**TASK TO COMPLETE**
Only the lines from the one with "Click the IP位址 column header" to the end of the data below should be given again, exactly as written.

**PROVIDED ENTRIES**
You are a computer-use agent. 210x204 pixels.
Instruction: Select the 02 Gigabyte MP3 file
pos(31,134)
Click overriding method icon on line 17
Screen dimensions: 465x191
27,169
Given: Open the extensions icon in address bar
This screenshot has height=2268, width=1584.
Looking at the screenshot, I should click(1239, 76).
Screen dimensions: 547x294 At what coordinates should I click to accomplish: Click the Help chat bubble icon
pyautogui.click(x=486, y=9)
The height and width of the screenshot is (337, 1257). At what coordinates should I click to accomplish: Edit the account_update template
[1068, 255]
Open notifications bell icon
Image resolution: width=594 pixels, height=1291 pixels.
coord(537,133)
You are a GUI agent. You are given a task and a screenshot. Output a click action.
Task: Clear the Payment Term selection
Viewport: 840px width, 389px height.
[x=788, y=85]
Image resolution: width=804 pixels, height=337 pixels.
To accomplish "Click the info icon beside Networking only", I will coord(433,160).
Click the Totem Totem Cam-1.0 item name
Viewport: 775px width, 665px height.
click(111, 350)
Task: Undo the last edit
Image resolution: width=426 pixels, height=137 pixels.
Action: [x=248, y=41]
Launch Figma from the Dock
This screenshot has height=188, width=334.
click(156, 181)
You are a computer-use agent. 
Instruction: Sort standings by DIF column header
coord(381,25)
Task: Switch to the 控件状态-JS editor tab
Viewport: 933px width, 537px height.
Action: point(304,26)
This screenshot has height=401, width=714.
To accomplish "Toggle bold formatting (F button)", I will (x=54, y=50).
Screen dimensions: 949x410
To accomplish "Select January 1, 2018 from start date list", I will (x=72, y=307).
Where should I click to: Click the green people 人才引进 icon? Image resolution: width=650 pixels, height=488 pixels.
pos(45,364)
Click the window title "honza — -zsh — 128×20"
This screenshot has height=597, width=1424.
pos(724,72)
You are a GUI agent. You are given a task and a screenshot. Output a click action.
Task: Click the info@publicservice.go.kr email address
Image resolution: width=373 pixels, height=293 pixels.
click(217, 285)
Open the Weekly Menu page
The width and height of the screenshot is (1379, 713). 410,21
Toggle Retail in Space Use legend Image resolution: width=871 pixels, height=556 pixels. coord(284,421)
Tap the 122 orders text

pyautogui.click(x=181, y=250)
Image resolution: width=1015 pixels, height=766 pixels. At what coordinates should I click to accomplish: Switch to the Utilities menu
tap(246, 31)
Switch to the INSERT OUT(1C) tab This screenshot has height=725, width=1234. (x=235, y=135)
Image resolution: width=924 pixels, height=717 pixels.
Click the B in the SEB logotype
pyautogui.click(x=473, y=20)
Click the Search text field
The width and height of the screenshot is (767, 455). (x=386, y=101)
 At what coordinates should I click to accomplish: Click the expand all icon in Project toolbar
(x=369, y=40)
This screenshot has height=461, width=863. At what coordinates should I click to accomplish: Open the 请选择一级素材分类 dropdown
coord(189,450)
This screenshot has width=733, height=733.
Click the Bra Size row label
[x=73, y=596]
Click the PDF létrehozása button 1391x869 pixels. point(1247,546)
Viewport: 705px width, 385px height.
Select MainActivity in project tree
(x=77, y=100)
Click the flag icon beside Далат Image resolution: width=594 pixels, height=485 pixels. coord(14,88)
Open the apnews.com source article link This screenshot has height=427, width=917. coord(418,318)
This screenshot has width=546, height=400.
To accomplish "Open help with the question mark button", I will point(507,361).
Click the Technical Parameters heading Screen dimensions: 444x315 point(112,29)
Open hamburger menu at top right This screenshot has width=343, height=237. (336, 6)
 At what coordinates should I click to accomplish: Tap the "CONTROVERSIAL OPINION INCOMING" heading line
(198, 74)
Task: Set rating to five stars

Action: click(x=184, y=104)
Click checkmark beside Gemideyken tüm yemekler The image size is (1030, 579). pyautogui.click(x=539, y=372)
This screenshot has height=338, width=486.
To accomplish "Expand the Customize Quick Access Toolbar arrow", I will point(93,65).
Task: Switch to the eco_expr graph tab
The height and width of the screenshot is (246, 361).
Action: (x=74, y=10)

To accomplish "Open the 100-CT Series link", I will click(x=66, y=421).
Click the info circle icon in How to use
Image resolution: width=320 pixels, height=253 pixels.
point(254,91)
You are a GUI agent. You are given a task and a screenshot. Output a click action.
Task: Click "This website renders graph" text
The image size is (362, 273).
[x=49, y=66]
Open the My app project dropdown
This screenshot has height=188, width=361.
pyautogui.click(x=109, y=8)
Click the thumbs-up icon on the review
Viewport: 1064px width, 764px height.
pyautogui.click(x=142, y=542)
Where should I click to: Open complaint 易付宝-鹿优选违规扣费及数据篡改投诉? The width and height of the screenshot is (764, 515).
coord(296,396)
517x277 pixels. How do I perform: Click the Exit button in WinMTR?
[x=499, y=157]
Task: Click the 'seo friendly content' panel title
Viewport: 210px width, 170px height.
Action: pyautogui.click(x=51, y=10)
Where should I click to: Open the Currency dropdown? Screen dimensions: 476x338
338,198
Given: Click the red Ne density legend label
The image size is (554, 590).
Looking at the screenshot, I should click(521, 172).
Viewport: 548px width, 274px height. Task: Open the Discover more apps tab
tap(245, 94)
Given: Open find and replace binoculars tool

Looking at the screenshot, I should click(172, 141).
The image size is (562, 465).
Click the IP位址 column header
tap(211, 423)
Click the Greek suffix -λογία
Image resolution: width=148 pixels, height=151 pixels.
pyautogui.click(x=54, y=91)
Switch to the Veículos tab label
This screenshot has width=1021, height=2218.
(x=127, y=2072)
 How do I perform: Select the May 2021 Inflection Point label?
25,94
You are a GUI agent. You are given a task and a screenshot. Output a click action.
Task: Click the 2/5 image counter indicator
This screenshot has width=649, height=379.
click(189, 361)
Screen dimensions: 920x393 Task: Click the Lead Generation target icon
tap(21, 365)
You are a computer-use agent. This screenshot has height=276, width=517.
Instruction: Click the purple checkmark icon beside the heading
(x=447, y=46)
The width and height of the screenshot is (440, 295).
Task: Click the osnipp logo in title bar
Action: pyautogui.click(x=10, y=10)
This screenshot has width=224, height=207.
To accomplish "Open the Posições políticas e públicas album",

**TASK SOLUTION**
Click the IP位址 column header
tap(211, 423)
Click the Greek suffix -λογία
Image resolution: width=148 pixels, height=151 pixels.
pyautogui.click(x=54, y=91)
Switch to the Veículos tab label
This screenshot has width=1021, height=2218.
(x=127, y=2072)
 How do I perform: Select the May 2021 Inflection Point label?
25,94
You are a GUI agent. You are given a task and a screenshot. Output a click action.
Task: Click the 2/5 image counter indicator
This screenshot has width=649, height=379.
click(189, 361)
Screen dimensions: 920x393 Task: Click the Lead Generation target icon
tap(21, 365)
You are a computer-use agent. This screenshot has height=276, width=517.
Instruction: Click the purple checkmark icon beside the heading
(x=447, y=46)
The width and height of the screenshot is (440, 295).
Task: Click the osnipp logo in title bar
Action: pyautogui.click(x=10, y=10)
This screenshot has width=224, height=207.
To accomplish "Open the Posições políticas e públicas album",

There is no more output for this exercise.